If a lot of seed potatoes do not comply with the tolerances set for the generation it is presented as at tuber inspection, the grower can resort the batch and present it again for re-inspection.

-    Who may produce a variety with Plant Breeders’ Rights and how does the registration process work?

A seed potato grower can only produce a variety with Plant Breeders’ Rights if the owner of such a variety gives him/her the permission for the planting to be registered under the Scheme. Potato Certification Service cannot give permission for the propagation of these varieties.  Before a unit planted with a protected variety is registered, the permission for propagation is verified by PCS and only then the unit will be registered.

-    Is there a minimum time in which seed potatoes need to be certified after harvest?

There is no rule to have seed potatoes certified in a set time.  The seed potato grower can decide when to present his/her seed potatoes for certification.

-    As a seed potato grower, will I be able to obtain my seed potato production history?

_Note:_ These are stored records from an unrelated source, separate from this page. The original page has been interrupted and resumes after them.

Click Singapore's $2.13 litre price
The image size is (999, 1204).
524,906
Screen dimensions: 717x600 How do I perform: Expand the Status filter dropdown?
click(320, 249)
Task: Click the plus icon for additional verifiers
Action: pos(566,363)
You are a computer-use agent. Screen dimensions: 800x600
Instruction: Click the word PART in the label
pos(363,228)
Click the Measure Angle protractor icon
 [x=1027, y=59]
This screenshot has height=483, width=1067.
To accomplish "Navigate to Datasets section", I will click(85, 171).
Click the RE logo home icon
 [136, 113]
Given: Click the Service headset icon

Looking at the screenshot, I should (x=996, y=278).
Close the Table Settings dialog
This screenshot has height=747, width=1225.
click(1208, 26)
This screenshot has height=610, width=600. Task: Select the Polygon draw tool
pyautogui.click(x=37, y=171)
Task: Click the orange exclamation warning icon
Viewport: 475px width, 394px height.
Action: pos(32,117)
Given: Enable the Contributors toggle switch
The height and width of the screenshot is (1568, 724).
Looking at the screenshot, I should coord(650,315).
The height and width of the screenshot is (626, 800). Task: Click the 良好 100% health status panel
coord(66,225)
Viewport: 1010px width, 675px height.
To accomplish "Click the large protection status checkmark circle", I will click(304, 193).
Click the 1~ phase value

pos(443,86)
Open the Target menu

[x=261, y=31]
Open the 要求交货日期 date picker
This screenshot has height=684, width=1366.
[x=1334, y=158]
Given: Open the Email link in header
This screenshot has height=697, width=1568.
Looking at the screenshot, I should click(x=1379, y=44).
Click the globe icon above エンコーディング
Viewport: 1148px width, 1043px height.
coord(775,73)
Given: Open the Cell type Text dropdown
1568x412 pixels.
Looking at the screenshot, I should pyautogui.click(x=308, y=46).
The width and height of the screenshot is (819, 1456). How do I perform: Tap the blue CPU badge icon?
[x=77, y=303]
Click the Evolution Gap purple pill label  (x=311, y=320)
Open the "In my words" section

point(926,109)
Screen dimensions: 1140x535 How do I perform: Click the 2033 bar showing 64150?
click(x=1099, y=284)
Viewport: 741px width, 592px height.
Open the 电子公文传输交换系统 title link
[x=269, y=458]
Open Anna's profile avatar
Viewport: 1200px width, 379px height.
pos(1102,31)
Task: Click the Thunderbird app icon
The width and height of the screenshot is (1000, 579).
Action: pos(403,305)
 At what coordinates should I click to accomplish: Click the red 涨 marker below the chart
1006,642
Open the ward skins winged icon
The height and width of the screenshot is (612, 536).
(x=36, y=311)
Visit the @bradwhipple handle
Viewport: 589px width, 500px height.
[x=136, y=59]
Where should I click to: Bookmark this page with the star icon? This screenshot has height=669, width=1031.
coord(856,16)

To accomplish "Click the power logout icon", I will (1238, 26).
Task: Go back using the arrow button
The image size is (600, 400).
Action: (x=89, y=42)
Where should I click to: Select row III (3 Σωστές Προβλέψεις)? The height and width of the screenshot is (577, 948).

Seed growers can in writing request their production history from the regional Potato Certification Service office.

-    Where can I buy certified seed potatoes?

Certified seed of varieties with Plant Breeders’ Rights can be obtained from the owners or the appointed agents of the particular variety.  Seed can also be obtained from seed potato growers directly or from seed traders.  The Seed Potato Traders’ Forum has a Code of Conduct.  Members of the Seed Potato Traders’ Forum are listed on the website.   Potato Certification Service does not sell or market seed potatoes.

-    Why do I need to buy certified seed potatoes?

Certified seed potatoes were produced, sampled, examined and sealed in accordance with the rules and regulations of the South African Seed Potato Certification Scheme and complied with the requirements of the Scheme on the day of sealing.  As the grower knows the disease status of the seed, the risk associated with planting a vegetatively propagated crop is minimized.  The planting of uncertified seed is strongly discouraged as the practice could lead to crop failure and infestation of soils with pathogens which will negatively impact on sustainable potato production.

-    How many potato varieties are currently produced in South Africa?

Since July 2010, 191 different varieties/breeding lines were registered under the South African Seed Potato Certification Scheme.  The National Variety List as maintained by the Registrar of Plant Improvement consists of 84 varieties.